Es wurden strafbare Handlungen gemäß folgender Rechtsmaterien angezeigt:

§§ 83 (Körperverletzung), 84 (Schwere Körperverletzung), 125 (Sachbeschädigung), 126 (Schwere Sachbeschädigung), 131 (Räuberischer Diebstahl), 142 (Raub), 173 (Vorsätzliche Gefährdung durch Sprengmittel), und 269 (Widerstand gegen die Staatsgewalt) Strafgesetzbuch, § 50 Waffengesetz, § 43 Schieß- und Sprengmittelgesetz, § 3g Verbotsgesetz, §§ 81 (Störung der öffentlichen Ordnung) und 82 (Aggressives Verhalten gegenüber Organen der öffentlichen Aufsicht oder gegenüber Militärwachen) Sicherheitspolizeigesetz, § 1 Abs. 1 Z 1 u. Z 2 (Anstandsverletzung und Lärmerregung) Wiener Landes-Sicherheitsgesetz sowie § 76 (Verhalten der Fußgänger) Straßenverkehrsordnung.

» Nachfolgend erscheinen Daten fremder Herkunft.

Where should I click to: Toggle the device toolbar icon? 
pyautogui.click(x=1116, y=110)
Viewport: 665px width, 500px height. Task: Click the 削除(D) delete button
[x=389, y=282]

Es wurden pyrotechnische Gegenstände sowie eine etwa zwei Meter lange Stange und ein Sprengsatz in Dosenform sichergestellt.

Es kam zu 74 Identitätsfeststellungen und 21 Verhaftungen.

Die Einsatzkräfte wurden unter anderem mit Holzlatten, Steinen, Knallkörpern und Pfefferspray attackiert. Sieben Exekutivbeamte wurden verletzt.“

 

 

Die unterfertigten Abgeordneten stellen daher folgenden


Entschließungsantrag

 

Der Nationalrat wolle beschließen:

„Die Bundesministerin für Inneres wird ersucht, schnellst möglich auf Grund der offenkundigen Gewaltbereitschaft von linksextremen Gruppierungen eine spezielle Datenbank zur Erfassung von linksextremen Personen und Personengruppen einzurichten.

 

In formeller Hinsicht wird um Zuweisung an den Ausschuss für innere Angelegenheiten ersucht.